Following a design provided by Morden Nurseries, the trees are being planted in small groves spaced out along the path.
“They each have five to seven trees and they are close as we can place them to the walking surface,” Dueck explained. “There will be a significant amount of open space between the groves, but there are few places where there are two or three groves on one side consecutively, so there will be some areas that will have a significant amount of shade.
“The underlying concept is that we want this to be more nature-oriented,” he continued. “The goal of the tree planting really is to bring back trees that are native to the area, for one thing, but, secondly to attract more wildlife, more birds.”
The trees are one part of the committee’s work on improving the pathway. Over the past few years, they’ve created a more level walking surface with packed gravel, updated and added signage, installed garbage and recycling bins, and put in several benches and donor plaques.

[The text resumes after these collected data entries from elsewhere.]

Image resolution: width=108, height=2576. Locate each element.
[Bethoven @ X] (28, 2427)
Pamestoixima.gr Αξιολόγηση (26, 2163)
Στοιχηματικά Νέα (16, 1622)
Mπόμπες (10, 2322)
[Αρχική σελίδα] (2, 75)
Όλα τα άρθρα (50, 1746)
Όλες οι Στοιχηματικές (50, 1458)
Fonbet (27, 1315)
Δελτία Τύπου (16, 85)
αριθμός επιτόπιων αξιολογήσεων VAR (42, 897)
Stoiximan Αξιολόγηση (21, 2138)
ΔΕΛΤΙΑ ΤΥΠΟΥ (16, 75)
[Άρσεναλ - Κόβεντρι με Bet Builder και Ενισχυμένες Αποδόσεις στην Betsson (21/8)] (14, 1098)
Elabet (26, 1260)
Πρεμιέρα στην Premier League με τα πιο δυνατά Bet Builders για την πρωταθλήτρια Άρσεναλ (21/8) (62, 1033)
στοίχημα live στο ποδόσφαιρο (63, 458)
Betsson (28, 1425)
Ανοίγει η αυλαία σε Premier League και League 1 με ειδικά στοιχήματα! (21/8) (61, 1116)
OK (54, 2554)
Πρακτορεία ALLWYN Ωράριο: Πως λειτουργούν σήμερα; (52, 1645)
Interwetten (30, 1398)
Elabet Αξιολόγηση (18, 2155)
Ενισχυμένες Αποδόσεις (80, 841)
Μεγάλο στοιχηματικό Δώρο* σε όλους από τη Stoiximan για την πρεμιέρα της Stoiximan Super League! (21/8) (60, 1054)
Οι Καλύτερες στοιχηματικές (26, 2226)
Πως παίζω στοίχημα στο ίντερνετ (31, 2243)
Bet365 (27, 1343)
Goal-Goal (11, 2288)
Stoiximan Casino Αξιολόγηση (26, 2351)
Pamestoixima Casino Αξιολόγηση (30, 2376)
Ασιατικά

They’ve also naturalized a previously farmed piece of property along the trail by seeding natural prairie grasses.
“That’s been a bit challenging due to weather conditions, and native grasses are notoriously hard to propagate, but they’re there and growing, though it will probably take a few years until they’re really well established,” Dueck observed, noting the volunteer committee spearheads this work knowing it’s more likely their children and grandchildren will be the ones to really enjoy the fruits of their labour.
It’s all being done thanks to private donations and grants. With the support of the RM of Rhineland council, the group was able to request as many free trees as possible from the Pembina Valley Watershed District and to apply to the Green Municipal Fund to purchase others.
The committee is always looking for more volunteers to help with the ongoing upkeep of the well-used trail.
“We always need more volunteers,” Dueck said, directing people to find and connect with them on Instagram (@altonagretnatct) or via email to altonagretnatrail@gmail.com. “We’ll definitely be having more tree planting events.”
“Of the volunteers that came the other day, I would say probably most of them were trail users,” he noted. “I go out there fairly regularly and it’s very rare to not to meet one or more people out on the trail.”